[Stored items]

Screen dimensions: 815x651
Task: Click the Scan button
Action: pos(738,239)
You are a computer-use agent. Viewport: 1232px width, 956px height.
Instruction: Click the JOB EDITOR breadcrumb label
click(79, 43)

**Problem to solve**
Exactly the lines from the one containing "You are a computer-use" through the end of the entries above must be output, and no others.

**Expected answer**
You are a computer-use agent. Viewport: 1232px width, 956px height.
Instruction: Click the JOB EDITOR breadcrumb label
click(79, 43)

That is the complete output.